ARTIFICIAL INTELLIGENCE (AI) IN MEDICAL PRACTICE: CHALLENGES AND THE WAY FORWARD
AI refers to the capability of computing algorithms to mimic the decision-making capacity of human beings. At the same time, machine learning (ML), a subset of AI, allows the machine to learn from data without explicit programming.[1] Over the recent decade, these technologies have profoundly impacted personalized diagnostics, drug discovery, therapeutics, and medical imaging, and their potential extends to understanding diseases and treatment effectiveness in pediatric and neonatal care.[2-6] AI has emerged as a transformative force in modern medical practice, offering innovative solutions across various domains, including anesthesiology. ML algorithms are utilized to classify data and make predictions using supervised ML, which uses labeled datasets to train algorithms for tasks like prognostic applications, and unsupervised ML, which explores data with minimal human guidance. For instance, algorithms capable of real-time analysis of lung biomarkers or respiratory parameters could assist in titrating ventilatory support, predicting post-operative respiratory deterioration in patients with respiratory distress or bronchopulmonary dysplasia, and even customizing anesthetic plans based on individualized risk profiles.[7] For instance, algorithms have been tailored to predict risks such as pneumonia, urinary tract infections, bacterial meningitis, intra-abdominal injuries, and traumatic brain injuries using accessible methodologies.[7] AI has already begun to revolutionize the clinical workflow, decision-making, and patient safety protocols with the rapid advancement we continue to witness in ML, neural networks, and natural language processing.

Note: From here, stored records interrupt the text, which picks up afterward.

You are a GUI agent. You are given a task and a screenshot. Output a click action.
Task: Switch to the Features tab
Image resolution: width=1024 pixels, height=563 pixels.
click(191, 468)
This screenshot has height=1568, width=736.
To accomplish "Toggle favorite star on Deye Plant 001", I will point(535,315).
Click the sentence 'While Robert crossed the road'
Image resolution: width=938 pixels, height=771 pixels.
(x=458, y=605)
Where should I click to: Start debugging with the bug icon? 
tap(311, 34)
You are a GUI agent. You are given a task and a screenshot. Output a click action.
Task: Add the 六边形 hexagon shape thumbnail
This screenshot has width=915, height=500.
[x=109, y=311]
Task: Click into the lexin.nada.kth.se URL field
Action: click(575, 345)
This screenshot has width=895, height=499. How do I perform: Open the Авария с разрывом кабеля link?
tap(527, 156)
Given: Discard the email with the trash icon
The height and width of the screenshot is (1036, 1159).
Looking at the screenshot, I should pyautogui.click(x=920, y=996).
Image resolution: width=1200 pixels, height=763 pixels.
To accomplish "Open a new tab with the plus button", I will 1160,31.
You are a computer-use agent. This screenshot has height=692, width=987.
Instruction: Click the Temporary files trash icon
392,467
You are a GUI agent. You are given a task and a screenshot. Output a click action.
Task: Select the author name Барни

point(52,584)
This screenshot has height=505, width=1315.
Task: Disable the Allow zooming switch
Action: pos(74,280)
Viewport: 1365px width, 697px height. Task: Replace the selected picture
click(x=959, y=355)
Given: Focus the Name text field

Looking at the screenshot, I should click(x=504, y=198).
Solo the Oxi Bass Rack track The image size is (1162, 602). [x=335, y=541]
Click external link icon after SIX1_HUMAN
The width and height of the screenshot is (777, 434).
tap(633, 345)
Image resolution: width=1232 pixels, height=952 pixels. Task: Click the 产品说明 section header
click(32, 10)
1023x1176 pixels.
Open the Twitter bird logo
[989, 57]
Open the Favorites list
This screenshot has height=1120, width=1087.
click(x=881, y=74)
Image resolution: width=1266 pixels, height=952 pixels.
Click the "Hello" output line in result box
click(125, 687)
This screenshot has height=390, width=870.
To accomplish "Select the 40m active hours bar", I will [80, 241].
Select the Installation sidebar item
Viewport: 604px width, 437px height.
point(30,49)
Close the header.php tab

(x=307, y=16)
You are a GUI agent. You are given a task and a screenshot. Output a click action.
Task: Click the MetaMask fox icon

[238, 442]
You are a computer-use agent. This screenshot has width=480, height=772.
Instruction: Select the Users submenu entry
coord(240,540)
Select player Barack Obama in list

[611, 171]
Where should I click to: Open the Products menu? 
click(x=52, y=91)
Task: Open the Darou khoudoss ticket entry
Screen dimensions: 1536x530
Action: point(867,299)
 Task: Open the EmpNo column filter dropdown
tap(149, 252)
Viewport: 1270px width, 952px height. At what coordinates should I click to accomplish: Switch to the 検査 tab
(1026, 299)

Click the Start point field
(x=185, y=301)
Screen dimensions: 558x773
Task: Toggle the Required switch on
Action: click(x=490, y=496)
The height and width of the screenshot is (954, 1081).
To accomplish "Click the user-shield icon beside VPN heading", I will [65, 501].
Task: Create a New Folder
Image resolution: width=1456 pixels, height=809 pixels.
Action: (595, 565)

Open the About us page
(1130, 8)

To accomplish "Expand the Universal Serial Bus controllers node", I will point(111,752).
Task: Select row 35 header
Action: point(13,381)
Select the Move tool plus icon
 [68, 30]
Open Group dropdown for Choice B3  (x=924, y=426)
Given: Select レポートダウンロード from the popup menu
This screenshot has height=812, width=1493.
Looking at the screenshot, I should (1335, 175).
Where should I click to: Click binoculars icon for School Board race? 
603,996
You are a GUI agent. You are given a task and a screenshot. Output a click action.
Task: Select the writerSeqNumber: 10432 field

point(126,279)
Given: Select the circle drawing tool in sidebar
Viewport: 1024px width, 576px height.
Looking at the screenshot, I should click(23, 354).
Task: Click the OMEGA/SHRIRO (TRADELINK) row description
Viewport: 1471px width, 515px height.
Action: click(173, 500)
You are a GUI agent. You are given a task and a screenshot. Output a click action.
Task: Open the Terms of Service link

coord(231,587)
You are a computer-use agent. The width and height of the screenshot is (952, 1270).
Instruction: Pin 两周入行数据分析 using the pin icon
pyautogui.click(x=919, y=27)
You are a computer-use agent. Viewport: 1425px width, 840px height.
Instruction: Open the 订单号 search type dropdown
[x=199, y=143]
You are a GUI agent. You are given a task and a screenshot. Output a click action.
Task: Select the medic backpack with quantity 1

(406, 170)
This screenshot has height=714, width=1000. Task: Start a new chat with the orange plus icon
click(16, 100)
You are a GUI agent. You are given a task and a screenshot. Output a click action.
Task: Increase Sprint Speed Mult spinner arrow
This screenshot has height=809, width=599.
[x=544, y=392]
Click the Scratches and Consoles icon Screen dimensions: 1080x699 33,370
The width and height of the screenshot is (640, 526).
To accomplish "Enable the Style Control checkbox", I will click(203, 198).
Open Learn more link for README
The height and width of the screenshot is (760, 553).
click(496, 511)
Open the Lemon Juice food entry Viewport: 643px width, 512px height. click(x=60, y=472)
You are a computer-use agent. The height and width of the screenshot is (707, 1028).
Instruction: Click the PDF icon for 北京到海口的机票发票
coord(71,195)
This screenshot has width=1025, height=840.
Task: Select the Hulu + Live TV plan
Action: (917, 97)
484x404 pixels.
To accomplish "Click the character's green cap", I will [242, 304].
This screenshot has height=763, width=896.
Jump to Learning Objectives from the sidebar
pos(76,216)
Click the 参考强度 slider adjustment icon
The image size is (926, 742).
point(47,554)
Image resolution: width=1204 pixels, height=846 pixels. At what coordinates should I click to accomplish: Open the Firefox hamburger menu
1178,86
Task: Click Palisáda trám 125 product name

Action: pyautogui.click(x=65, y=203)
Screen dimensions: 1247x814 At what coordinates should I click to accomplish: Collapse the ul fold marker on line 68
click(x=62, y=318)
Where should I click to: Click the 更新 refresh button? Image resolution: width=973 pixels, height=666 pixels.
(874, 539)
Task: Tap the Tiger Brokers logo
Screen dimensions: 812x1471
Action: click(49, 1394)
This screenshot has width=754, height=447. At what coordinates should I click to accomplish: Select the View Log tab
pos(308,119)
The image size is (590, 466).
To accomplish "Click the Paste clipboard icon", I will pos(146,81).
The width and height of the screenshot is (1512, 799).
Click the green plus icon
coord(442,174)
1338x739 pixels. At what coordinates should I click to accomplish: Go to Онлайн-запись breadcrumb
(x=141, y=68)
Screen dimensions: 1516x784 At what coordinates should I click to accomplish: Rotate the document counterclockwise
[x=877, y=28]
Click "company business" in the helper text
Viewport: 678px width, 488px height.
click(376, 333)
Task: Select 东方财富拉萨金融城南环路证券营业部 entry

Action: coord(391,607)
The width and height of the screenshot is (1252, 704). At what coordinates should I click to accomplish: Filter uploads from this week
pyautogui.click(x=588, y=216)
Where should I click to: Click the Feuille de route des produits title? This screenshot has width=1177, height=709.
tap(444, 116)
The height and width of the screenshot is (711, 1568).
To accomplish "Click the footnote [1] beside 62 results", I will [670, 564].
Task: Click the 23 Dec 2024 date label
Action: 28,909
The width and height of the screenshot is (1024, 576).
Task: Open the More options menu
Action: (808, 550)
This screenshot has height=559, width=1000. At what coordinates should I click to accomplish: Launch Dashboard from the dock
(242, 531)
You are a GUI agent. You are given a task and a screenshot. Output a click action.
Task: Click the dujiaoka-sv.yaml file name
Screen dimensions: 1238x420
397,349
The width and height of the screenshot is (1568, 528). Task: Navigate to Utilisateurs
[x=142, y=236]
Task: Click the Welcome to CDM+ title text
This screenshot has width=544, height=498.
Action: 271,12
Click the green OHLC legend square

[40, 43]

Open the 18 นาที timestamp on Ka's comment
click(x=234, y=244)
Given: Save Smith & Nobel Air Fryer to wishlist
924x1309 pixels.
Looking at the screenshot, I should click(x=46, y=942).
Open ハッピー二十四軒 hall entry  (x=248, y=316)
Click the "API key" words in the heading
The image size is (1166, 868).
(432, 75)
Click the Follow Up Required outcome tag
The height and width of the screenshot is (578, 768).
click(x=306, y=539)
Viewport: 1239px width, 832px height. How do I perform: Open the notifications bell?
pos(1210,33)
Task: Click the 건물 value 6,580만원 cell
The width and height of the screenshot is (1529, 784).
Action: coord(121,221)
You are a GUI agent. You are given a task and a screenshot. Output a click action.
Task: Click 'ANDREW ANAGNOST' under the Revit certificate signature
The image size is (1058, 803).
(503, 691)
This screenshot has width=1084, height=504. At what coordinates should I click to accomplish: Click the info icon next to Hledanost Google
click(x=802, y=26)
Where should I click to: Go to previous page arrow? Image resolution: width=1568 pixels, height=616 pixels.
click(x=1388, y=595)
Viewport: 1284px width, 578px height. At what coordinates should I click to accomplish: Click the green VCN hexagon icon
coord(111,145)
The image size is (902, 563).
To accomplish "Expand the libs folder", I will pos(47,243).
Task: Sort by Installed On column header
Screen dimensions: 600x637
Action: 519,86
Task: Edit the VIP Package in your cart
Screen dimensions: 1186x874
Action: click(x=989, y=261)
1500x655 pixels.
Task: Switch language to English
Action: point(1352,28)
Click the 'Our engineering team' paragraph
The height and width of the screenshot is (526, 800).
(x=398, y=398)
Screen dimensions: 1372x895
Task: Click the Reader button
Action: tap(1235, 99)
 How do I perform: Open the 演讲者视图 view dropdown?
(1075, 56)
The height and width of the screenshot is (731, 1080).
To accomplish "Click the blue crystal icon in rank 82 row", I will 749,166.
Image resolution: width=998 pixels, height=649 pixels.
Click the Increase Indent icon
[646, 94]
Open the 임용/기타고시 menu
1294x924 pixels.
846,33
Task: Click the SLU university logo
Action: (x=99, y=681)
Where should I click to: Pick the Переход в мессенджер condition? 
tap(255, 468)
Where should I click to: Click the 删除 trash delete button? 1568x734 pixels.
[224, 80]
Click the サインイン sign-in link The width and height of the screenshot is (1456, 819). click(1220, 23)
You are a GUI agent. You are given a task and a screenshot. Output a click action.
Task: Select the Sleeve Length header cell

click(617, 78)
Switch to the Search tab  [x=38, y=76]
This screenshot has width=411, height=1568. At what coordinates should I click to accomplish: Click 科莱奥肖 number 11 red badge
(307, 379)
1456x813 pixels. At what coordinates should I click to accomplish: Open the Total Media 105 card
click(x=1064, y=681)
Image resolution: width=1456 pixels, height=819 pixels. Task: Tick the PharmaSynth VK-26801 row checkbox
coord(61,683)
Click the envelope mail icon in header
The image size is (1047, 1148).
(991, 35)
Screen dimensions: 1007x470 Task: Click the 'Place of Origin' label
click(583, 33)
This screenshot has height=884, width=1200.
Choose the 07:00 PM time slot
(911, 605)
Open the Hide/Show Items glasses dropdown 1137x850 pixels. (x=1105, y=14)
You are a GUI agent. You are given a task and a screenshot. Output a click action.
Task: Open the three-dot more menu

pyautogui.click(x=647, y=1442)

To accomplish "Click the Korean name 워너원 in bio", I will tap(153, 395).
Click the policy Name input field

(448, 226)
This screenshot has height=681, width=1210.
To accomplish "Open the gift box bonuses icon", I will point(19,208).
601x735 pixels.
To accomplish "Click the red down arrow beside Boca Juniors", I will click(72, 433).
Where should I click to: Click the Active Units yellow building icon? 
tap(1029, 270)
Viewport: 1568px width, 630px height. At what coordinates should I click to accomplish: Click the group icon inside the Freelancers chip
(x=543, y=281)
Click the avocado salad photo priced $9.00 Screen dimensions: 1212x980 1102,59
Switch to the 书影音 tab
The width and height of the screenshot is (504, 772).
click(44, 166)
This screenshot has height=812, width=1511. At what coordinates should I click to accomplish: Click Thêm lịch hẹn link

AI has the immense potential to impact neonatal anesthesia significantly, a meticulous branch that demands precision and the highest safety standards. Neonates present unique anesthetic challenges due to their distinct physiological and pharmacological profiles, requiring meticulous monitoring and intervention. AI has already been utilized in neonatal intensive care units (NICUs) to predict late-onset neonatal sepsis by analyzing patterns in physiological data, allowing for earlier intervention and improved outcomes[8] and there is a promising future for integrating AI-driven technologies, including predictive analytics, automated monitoring systems, and AI-assisted drug administration,[8] which can enhance perioperative care, optimize anesthesia plans, and reduce adverse events.
One of the remarkable applications of AI in neonatal anesthesia is the development of AI-powered monitoring systems that enable real-time assessment of physiological parameters. Advanced ML algorithms can analyze vital signs, detect early warning signals of hemodynamic instability, and predict complications such as hypoxia, bradycardia, or hypotension. These AI-enhanced monitoring tools provide anesthesiologists with real-time alerts, allowing for timely interventions and improving patient outcomes, but also significantly enhance the safety and efficacy of anesthetic management in neonates with a narrow therapeutic window for most anesthetic agents [Figure 1].

- Exploring artificial intelligence (AI) in neonates.
Apnea of prematurity (AOP) is a frequent concern in preterm infants admitted to NICUs, primarily due to the immaturity of the respiratory control system. In the perioperative setting, AOP poses significant challenges for anesthesiologists, as these infants are at an increased risk of post-operative apnea, particularly following sedation or general anesthesia, due to immature respiratory physiology and incomplete organogenesis. Even the choice of anesthetic agents is crucial, as certain volatile anesthetics, opioids, and benzodiazepines can further depress respiratory drive and prolong apnea episodes. Emerging technologies, including AI-driven monitoring systems and machine-learning algorithms, offer potential advancements in predicting and preventing apnea-related complications. They help identify high-risk neonates and optimize perioperative respiratory management strategies, ultimately improving surgical outcomes and reducing postoperative NICU stays.[9,10]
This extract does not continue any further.